Use Bigtable when you need:

  • Millions of rows written per second
  • Key-based lookups (not complex SQL queries)
  • Time-ordered data like application logs or financial ticks
  • Spanner — Global Consistency

    Spanner is unique: it's a distributed relational database that offers both horizontal scalability *and* strong ACID consistency globally. Use it when you need SQL semantics at planetary scale — think global banking or inventory systems.

    Cloud SQL vs. Spanner

  • Cloud SQL: Single-region, up to a few TB, familiar MySQL/PostgreSQL
  • Spanner: Multi-region, unlimited scale, higher cost — use when Cloud SQL hits its limits
  • NoSQL & Schema Flexibility

    NoSQL databases like Firestore and Bigtable don't enforce a fixed schema, making them ideal when your data structure evolves over time or varies between records.


    Data Processing Services

    Dataflow — Streaming & Batch ETL

    Dataflow is GCP's fully managed service for ETL pipelines, supporting both batch and streaming data processing using Apache Beam. It's the go-to for real-time data transformations.

    Common pattern:

    Pub/Sub (ingest) → Dataflow (transform) → BigQuery (store/analyze)

    Use a staging table in BigQuery to land raw streaming data before transforming it into your final schema.

    Dataproc — Managed Hadoop & Spark

    Dataproc runs managed Apache Hadoop and Spark clusters. Use it when you're migrating existing Hadoop workloads to GCP or need the full Spark ecosystem for large-scale batch processing.

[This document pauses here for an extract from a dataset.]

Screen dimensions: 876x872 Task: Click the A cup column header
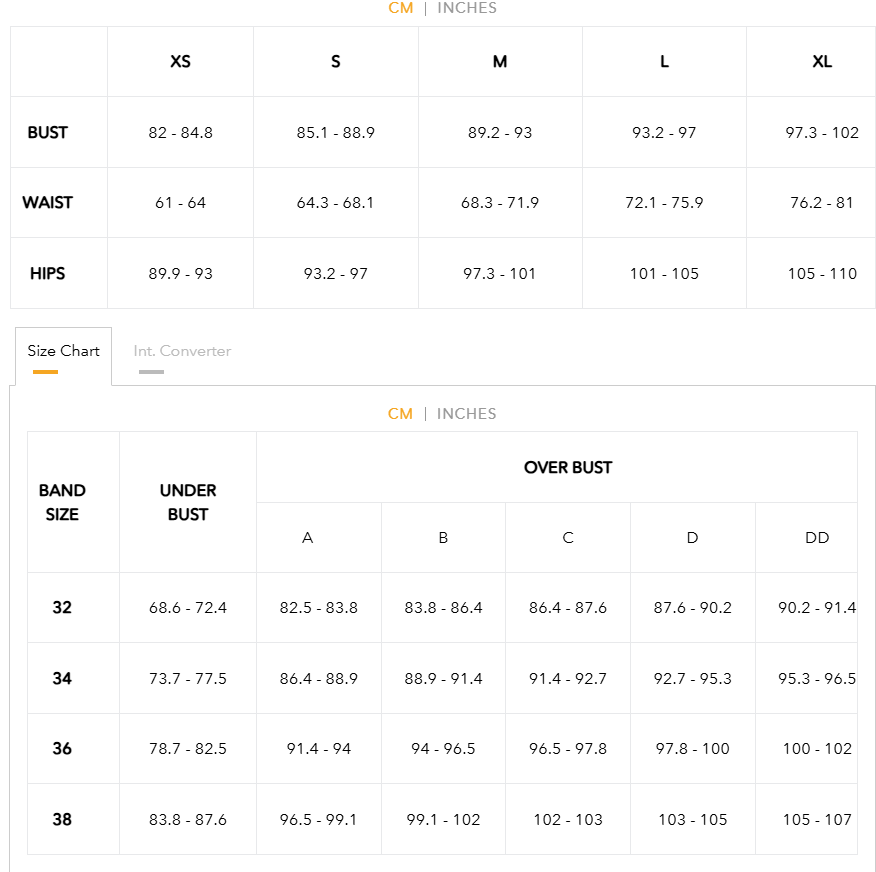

    Pub/Sub — Resilient Message Ingestion

    Pub/Sub is a fully managed messaging service that decouples producers from consumers. It provides resilience by durably storing messages until subscribers process them — critical for real-time streaming pipelines that can't afford data loss.


    Orchestration & Metadata

    Cloud Composer — Workflow Orchestration

    Cloud Composer is managed Apache Airflow on GCP. Use it to schedule and orchestrate complex data pipelines with dependencies — for example, running a Dataflow job only after a GCS file arrives.

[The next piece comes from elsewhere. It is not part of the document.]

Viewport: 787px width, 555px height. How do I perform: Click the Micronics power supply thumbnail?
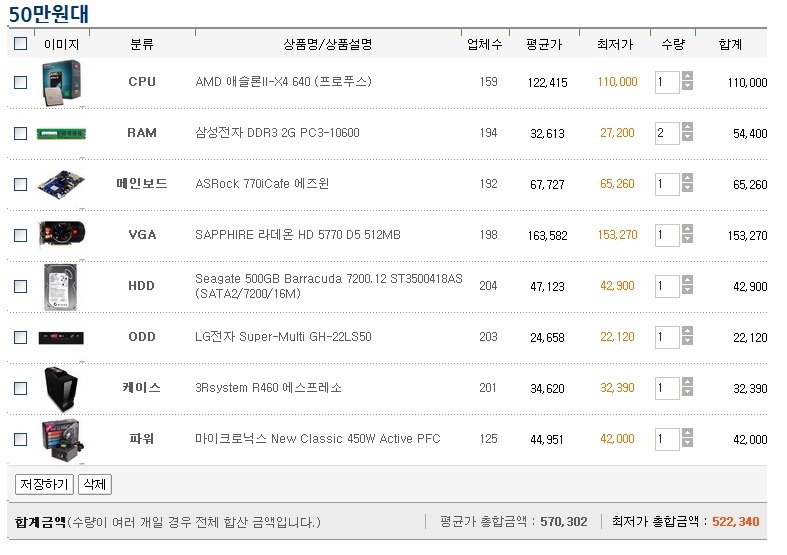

    # Example Airflow DAG task
    from airflow.providers.google.cloud.operators.dataflow import DataflowCreatePythonJobOperator

    run_etl = DataflowCreatePythonJobOperator( task_id='run_etl_pipeline', py_file='gs://my-bucket/etl_job.py', dag=dag )

    Data Catalog — Metadata & Discoverability

    Data Catalog is a fully managed metadata service that makes your data assets discoverable across GCP. It automatically catalogs BigQuery tables, GCS files, and Pub/Sub topics, and lets you add business metadata and tags — essential for large organizations managing hundreds of datasets.


    Key Takeaways

  • Match storage class to access frequency: Use Archive for data accessed less than once a year; use lifecycle policies to automate transitions and control cost.
  • Partition BigQuery tables: Partitioning by date is the most impactful way to reduce query costs and improve performance in BigQuery.
  • Pick the right database for the job: Bigtable for time-series/high throughput, Spanner for global consistency at scale, Cloud SQL for standard relational workloads, and Firestore/NoSQL when schema flexibility is needed.
  • Dataflow handles real-time ETL; Dataproc handles Hadoop/Spark: Use Dataflow for streaming pipelines (especially with Pub/Sub), and Dataproc when migrating existing Spark jobs.
  • Orchestrate with Cloud Composer, discover with Data Catalog: Complex multi-step pipelines need Airflow-based scheduling; Data Catalog ensures your data assets are findable and well-documented.